Appreciated domestically and abroad as one of the contemporary mangaka most openly dealing with non-conventional sexual orientations and the LGBT+ community, such as in her cult series “Sweet Blue Flowers” and “Wandering Son,” here Takako Shimura deals with a very specific microcosm: that of Takarazuka Revue.
While the name ‘Takarazuka’ is never directly mentioned in the comic book (most likely to avoid trademark issues, since the troupe itself is an intellectual property of the railway company Hankyu Dentetsu), the lavish costumes and the combination of skills that the young artists are required to learn leave no room for doubt. Born in the early 1910s from the vision of Hankyu Dentetsu’s late president Ichizo Kobayashi, Takarazuka Revue was conceived of as an alternative to the all-males, repertoire-fixed kabuki. A form of theater that could entertain the masses (and thus help sell more train tickets) by providing a Japanese version of the increasingly popular American musicals, featuring adaptations of contemporary films, novels, and other stage plays.

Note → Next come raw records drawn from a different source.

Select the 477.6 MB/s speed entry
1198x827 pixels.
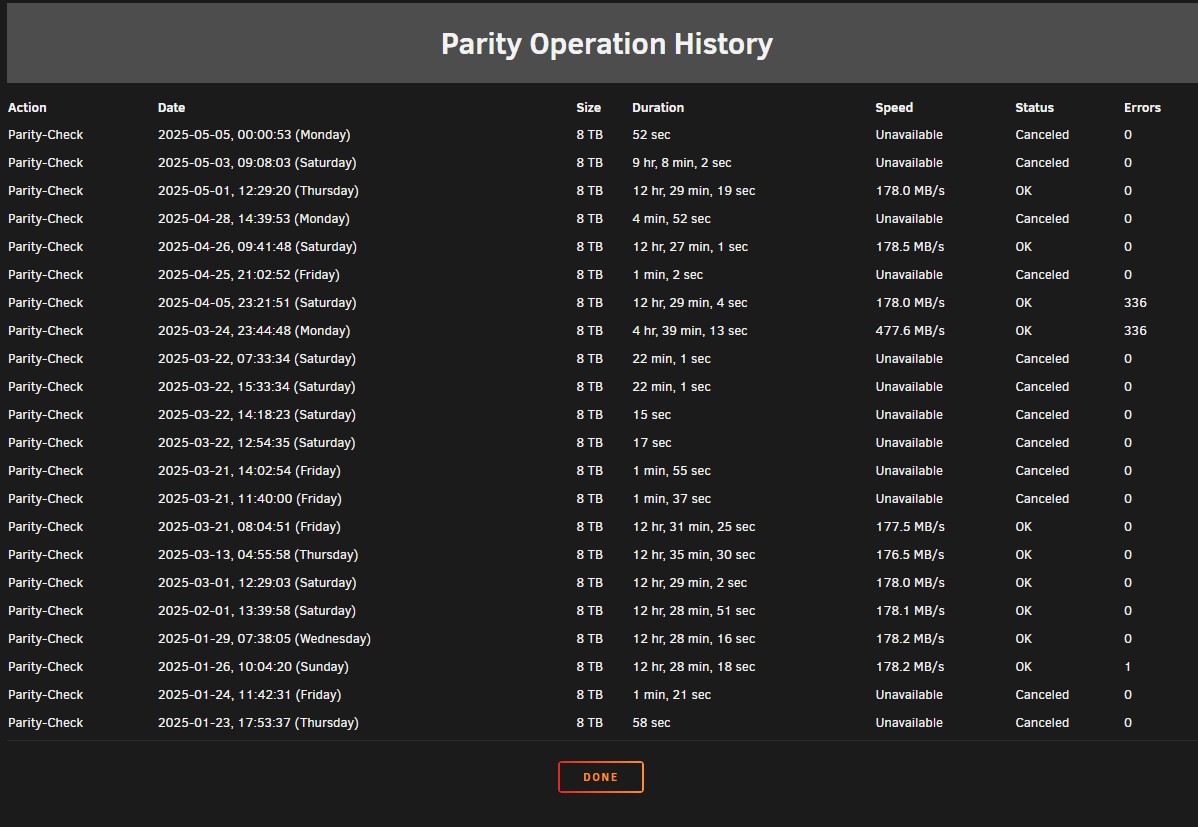pos(910,331)
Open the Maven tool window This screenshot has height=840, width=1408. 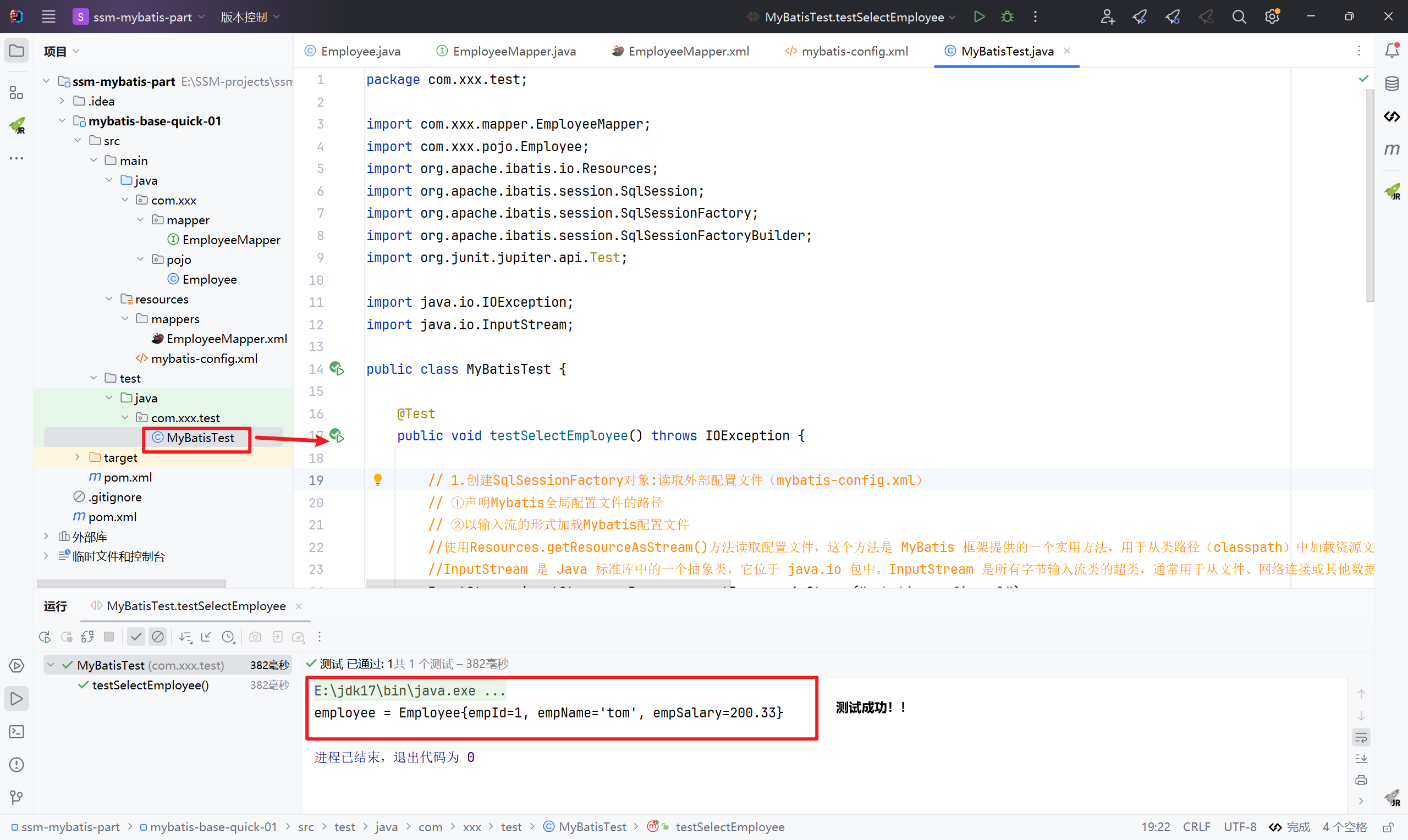click(x=1392, y=150)
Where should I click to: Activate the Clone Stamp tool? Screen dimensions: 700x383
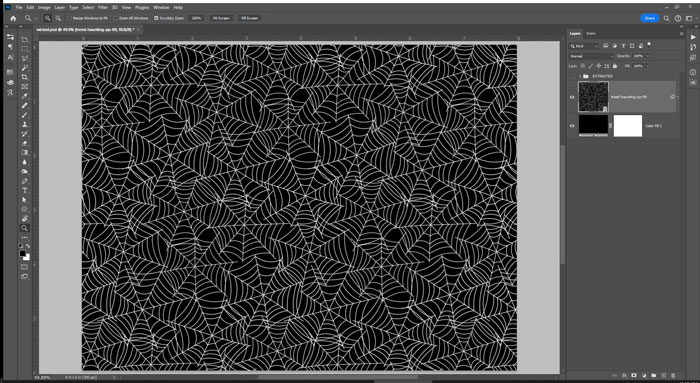(x=25, y=125)
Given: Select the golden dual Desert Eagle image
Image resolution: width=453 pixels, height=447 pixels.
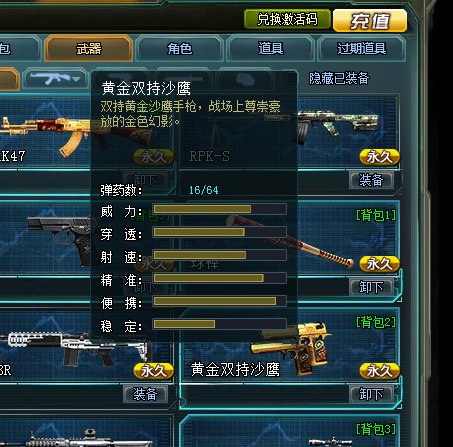Looking at the screenshot, I should click(292, 348).
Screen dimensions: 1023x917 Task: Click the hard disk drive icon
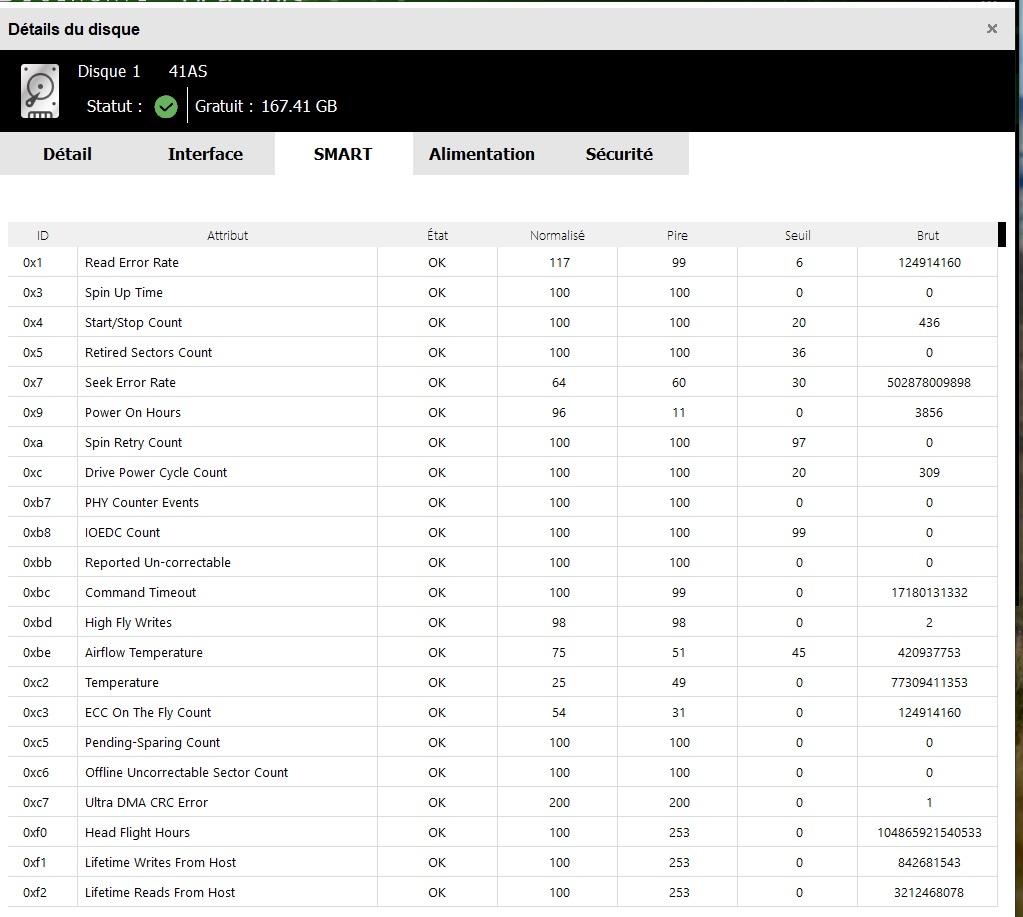coord(40,91)
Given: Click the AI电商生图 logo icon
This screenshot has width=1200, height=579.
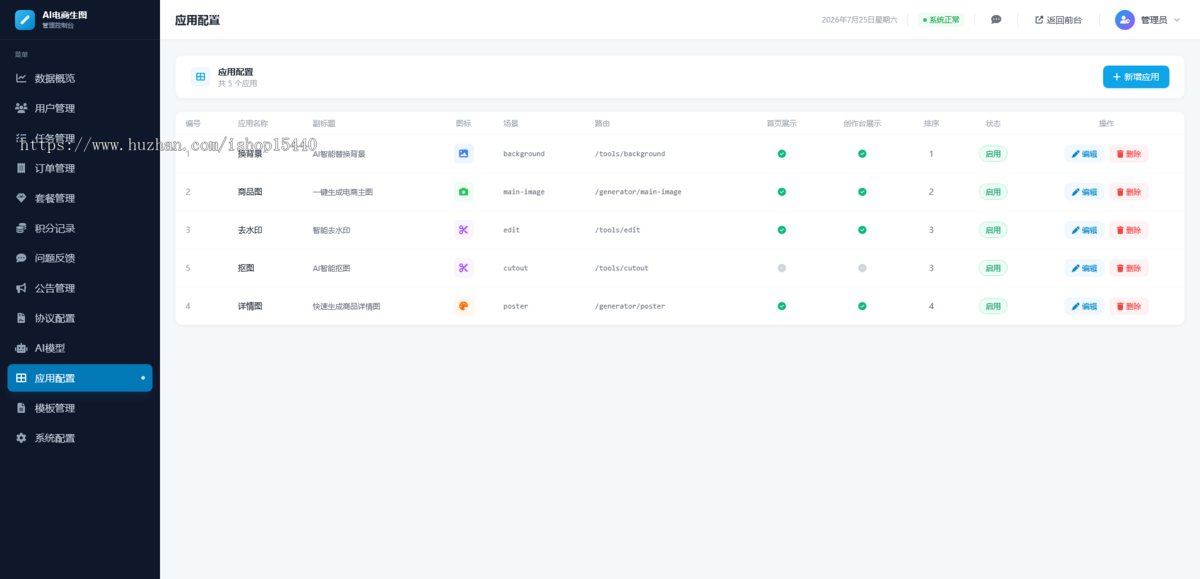Looking at the screenshot, I should tap(25, 20).
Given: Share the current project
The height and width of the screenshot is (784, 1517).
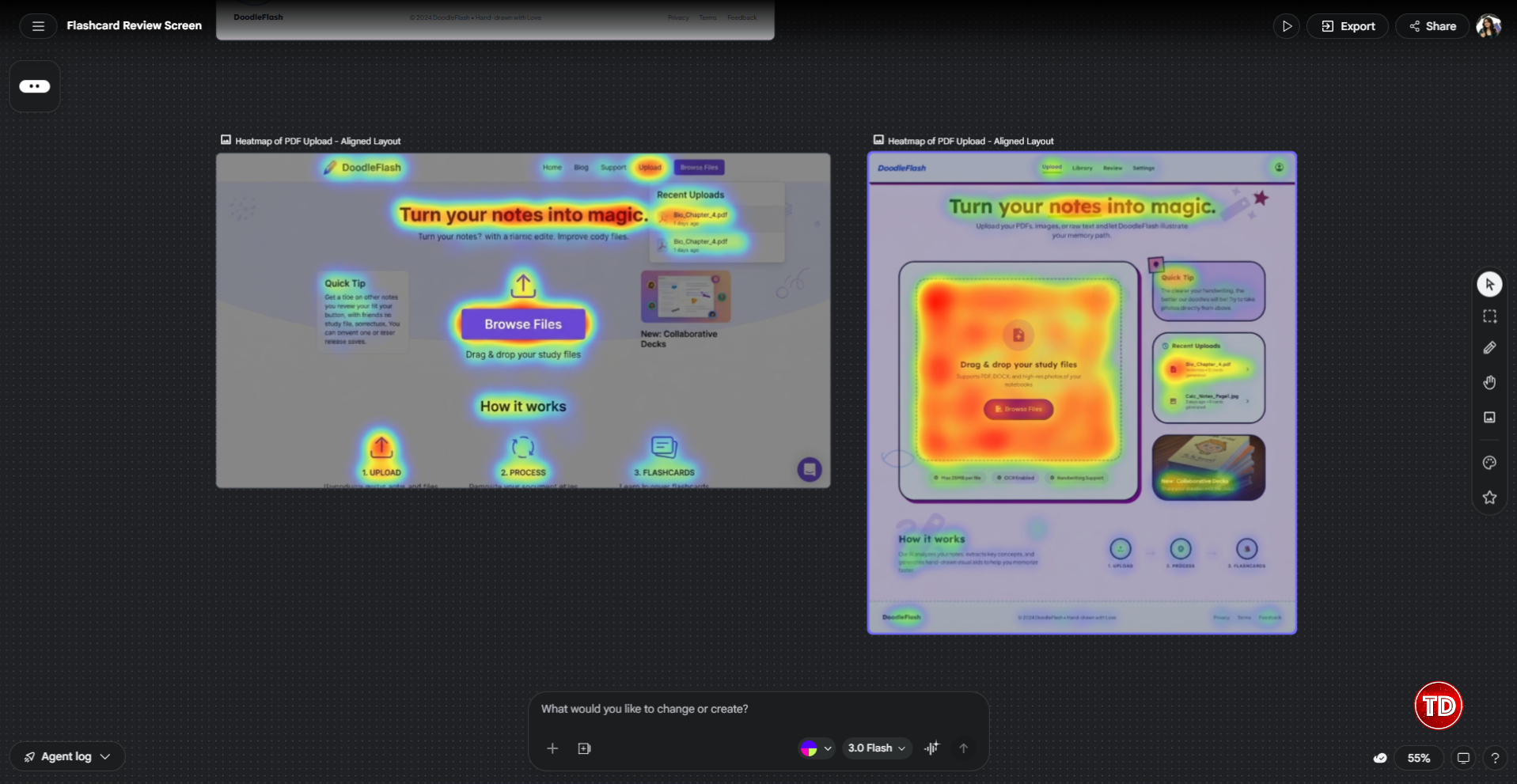Looking at the screenshot, I should [1432, 25].
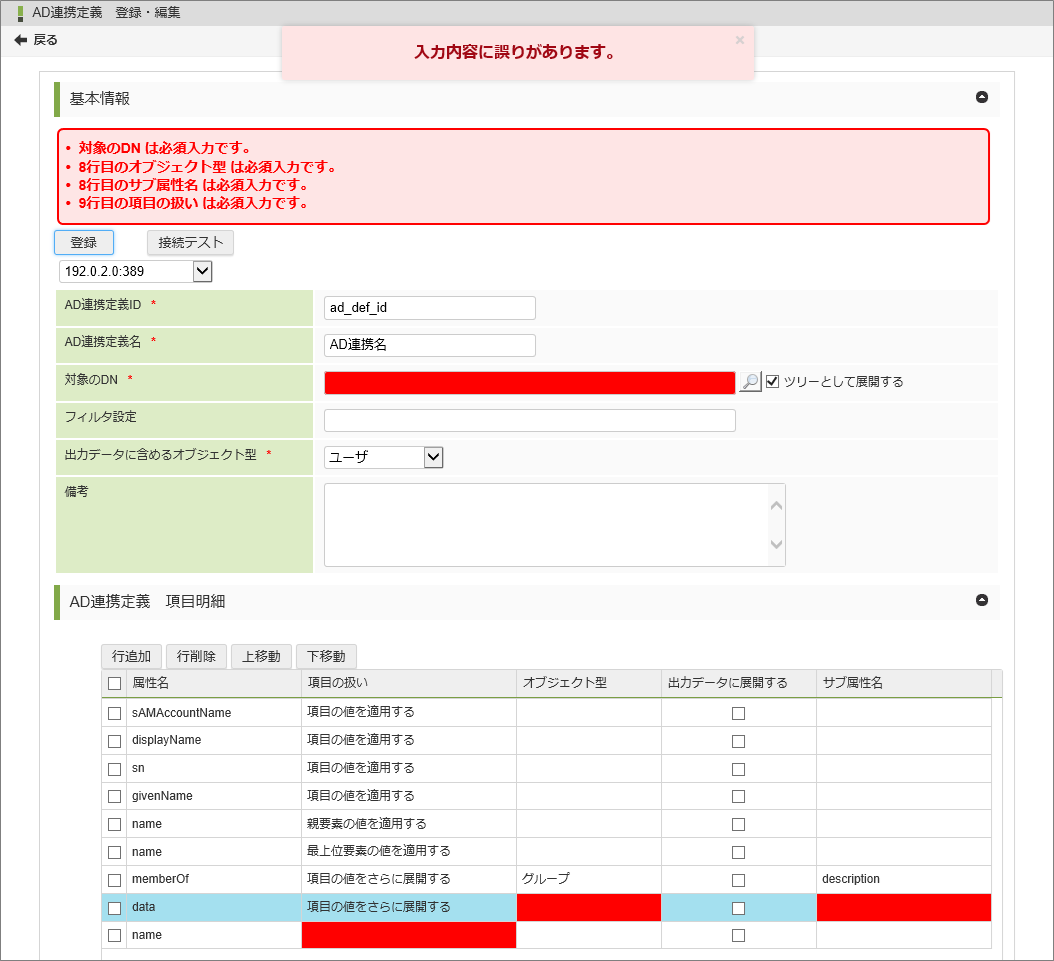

While the Takarazuka Revue can be appreciated live only in Japan, its aesthetics have influenced manga and anime that have hit big in the West too, such as “Princess Knight” by Osamu Tezuka and “The Rose of Versailles” by Riyoko Ikeda. However, the most interesting feature of “Scenes from Awajima” is precisely the lack of said aesthetics. Keeping consistent with the character design and the minimalist approach to background and space décor of her previous works, Shimura rather focuses on the human, somewhat non-spectacular facet of Takarazuka, namely: what are the hardships that these young women have to go through before they rise to fame?
As a result, “Scenes from Awajima” does not develop alongside a single temporal plane, nor according to a single perspective. If, for instance, the Katsurako Ibuki depicted in chapter four appears as the privileged, cold bully that everyone should fear, in chapter five (set one generation in the future from the events of the previous chapter), it is revealed how her attitude in her younger days was merely a defense mechanism to cope with the scars of generational trauma. In her role as a teacher at Awajima, she ultimately chooses to stop perpetuating that cycle.
Overall, while not groundbreaking in terms of content or narrative for those already acquainted with Shimura’s art, “Scenes from Awajima” proves worth reading in the way it discloses the behind-the-scenes side of Takarazuka and their fandom, proving informative and moving at the same time.